[Saved entries]
************
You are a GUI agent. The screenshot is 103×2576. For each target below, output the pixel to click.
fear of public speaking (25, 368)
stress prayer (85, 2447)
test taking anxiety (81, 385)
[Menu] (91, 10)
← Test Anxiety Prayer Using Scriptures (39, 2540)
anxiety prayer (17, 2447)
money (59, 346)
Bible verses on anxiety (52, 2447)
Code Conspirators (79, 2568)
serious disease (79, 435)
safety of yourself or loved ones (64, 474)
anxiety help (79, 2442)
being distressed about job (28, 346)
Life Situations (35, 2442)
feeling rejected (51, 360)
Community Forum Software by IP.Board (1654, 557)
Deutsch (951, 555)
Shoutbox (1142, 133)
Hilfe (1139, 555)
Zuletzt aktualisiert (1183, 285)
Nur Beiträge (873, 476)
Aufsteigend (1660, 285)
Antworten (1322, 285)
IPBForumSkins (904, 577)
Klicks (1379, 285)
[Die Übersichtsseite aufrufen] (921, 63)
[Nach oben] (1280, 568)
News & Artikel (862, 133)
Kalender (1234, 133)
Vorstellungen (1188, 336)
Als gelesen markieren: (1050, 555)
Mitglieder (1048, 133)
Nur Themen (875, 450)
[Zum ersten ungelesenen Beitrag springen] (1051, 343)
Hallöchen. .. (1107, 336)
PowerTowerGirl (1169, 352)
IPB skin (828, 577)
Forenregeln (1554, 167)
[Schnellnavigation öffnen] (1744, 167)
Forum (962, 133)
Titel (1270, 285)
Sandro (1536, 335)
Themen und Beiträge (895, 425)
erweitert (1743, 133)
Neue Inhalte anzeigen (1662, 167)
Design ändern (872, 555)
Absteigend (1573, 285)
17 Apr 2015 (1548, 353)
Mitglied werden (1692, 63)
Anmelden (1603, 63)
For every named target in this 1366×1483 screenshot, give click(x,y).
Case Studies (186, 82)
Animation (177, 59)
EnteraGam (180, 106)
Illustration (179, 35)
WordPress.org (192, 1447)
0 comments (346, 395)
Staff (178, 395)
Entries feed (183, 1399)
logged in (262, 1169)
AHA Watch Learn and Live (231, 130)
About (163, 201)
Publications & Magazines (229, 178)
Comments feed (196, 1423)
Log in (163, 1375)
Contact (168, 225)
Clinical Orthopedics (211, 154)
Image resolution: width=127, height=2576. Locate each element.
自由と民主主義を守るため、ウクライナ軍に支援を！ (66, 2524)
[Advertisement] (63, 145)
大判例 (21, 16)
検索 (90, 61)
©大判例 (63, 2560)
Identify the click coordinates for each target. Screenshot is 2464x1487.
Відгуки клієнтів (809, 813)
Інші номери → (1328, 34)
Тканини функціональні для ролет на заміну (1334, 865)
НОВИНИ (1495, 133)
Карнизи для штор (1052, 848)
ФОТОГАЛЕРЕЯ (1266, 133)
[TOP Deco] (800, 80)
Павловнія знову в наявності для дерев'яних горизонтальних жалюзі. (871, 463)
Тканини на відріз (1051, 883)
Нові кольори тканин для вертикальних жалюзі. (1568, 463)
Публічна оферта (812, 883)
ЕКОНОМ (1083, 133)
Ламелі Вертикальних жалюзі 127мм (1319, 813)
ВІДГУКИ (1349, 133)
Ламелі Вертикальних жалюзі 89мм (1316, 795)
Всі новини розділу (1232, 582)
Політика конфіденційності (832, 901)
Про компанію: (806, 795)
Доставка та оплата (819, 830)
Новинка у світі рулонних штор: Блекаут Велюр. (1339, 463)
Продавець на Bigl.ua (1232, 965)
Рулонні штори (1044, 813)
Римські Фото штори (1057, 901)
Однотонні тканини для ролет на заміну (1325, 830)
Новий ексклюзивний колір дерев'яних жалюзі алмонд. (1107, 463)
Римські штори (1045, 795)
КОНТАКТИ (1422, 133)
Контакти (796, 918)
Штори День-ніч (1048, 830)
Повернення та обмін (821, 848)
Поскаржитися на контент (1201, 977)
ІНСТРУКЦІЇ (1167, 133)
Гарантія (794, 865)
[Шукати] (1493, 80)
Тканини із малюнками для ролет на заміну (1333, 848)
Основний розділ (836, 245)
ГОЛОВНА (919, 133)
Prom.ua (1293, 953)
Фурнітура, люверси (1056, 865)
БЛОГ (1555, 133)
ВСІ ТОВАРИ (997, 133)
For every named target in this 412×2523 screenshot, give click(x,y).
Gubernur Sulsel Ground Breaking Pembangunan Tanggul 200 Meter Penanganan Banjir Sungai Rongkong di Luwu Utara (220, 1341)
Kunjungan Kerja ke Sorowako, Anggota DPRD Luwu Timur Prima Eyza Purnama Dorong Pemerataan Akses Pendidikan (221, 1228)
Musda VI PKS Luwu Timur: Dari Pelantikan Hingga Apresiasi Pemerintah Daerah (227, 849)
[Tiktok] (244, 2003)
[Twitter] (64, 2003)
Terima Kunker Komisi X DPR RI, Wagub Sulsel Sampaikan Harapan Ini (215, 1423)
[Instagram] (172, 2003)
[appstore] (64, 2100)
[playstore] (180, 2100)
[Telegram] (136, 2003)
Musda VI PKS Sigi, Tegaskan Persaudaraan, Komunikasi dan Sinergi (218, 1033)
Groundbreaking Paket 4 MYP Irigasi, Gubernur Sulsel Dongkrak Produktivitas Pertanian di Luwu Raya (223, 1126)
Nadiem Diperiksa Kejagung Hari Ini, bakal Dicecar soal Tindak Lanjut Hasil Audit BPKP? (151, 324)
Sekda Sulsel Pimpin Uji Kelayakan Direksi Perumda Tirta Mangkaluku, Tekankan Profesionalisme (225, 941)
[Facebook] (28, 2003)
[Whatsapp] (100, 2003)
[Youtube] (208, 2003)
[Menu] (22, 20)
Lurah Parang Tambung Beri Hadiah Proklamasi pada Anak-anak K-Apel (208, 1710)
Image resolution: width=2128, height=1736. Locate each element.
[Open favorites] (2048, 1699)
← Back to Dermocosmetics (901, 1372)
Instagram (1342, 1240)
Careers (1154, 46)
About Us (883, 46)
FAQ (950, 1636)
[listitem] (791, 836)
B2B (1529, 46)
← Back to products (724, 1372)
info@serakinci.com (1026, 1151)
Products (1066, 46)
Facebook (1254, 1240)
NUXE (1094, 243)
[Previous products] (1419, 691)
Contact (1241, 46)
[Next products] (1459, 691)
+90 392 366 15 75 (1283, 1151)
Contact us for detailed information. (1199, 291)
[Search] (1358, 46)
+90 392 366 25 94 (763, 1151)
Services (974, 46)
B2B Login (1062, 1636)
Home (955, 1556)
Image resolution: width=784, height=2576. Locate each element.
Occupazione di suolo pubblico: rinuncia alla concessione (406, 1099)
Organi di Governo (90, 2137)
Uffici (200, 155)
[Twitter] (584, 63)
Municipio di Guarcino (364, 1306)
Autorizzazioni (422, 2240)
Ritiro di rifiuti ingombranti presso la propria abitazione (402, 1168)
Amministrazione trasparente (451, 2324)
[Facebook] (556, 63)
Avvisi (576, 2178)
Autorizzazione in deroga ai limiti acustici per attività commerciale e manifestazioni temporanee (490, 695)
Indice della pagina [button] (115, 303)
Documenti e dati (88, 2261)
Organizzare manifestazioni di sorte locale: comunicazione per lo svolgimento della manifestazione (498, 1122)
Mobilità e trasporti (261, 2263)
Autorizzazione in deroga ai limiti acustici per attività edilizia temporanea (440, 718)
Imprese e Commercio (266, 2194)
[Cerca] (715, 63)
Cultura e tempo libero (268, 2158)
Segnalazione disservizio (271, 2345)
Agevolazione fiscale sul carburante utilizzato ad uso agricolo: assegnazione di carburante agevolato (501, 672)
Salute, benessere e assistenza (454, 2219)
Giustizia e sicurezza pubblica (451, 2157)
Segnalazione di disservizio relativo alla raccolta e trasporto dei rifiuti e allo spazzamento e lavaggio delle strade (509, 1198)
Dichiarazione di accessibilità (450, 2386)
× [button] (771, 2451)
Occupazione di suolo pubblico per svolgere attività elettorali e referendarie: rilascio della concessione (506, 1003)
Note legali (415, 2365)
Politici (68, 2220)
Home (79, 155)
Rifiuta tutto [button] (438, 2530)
************
§ **Problem to work on**
Copy out the lines above exactly, beginning at the one that contains "Contact (1241, 46)" and ending at the one that contains "Autorizzazioni (422, 2240)".

§ **Response box**
Contact (1241, 46)
[Next products] (1459, 691)
+90 392 366 15 75 (1283, 1151)
Contact us for detailed information. (1199, 291)
[Search] (1358, 46)
+90 392 366 25 94 (763, 1151)
Services (974, 46)
B2B Login (1062, 1636)
Home (955, 1556)
Image resolution: width=784, height=2576. Locate each element.
Occupazione di suolo pubblico: rinuncia alla concessione (406, 1099)
Organi di Governo (90, 2137)
Uffici (200, 155)
[Twitter] (584, 63)
Municipio di Guarcino (364, 1306)
Autorizzazioni (422, 2240)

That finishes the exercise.